--- WHAT TO WORK ON ---
Please copy, word for word, the stretch of the passage about Ellsberg's book from "There are many" through "and is maintained.".

The book has two Parts: The Bomb and I and The Road to Doomsday. It begins with asking how he could ever have become involved in working on nuclear war planning and concludes with an impassioned, but closely reasoned call for an unequivocal US declaration of no first use of nuclear weapons, the dismantling of the still vast nuclear arsenals of the major powers and a serious global commitment not simply to non-proliferation but to the abolition of nuclear weapons.

There are many highlights both in detail and in theme. Thematically, two stand out. The first is Ellsberg’s honest examination of the psychology of his own work sixty years ago and that of the thousands of security cleared colleagues, civilian and military, who built the American nuclear arsenal at that time. The second is the acute fragility of command and control systems – contrary to public claims and widespread naïve assumptions – as a consequence of how the system was designed and how it was and is maintained.

--- DATA BLOCK ---
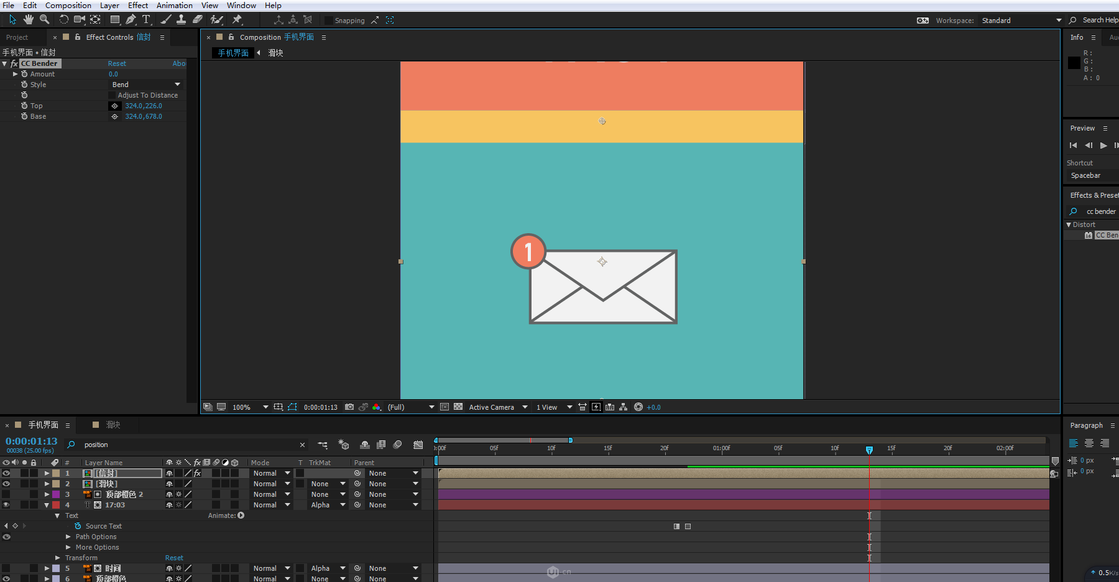Enable the Adjust To Distance checkbox
Image resolution: width=1119 pixels, height=582 pixels.
click(112, 95)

--- ANSWER SPACE ---
There are many highlights both in detail and in theme. Thematically, two stand out. The first is Ellsberg’s honest examination of the psychology of his own work sixty years ago and that of the thousands of security cleared colleagues, civilian and military, who built the American nuclear arsenal at that time. The second is the acute fragility of command and control systems – contrary to public claims and widespread naïve assumptions – as a consequence of how the system was designed and how it was and is maintained.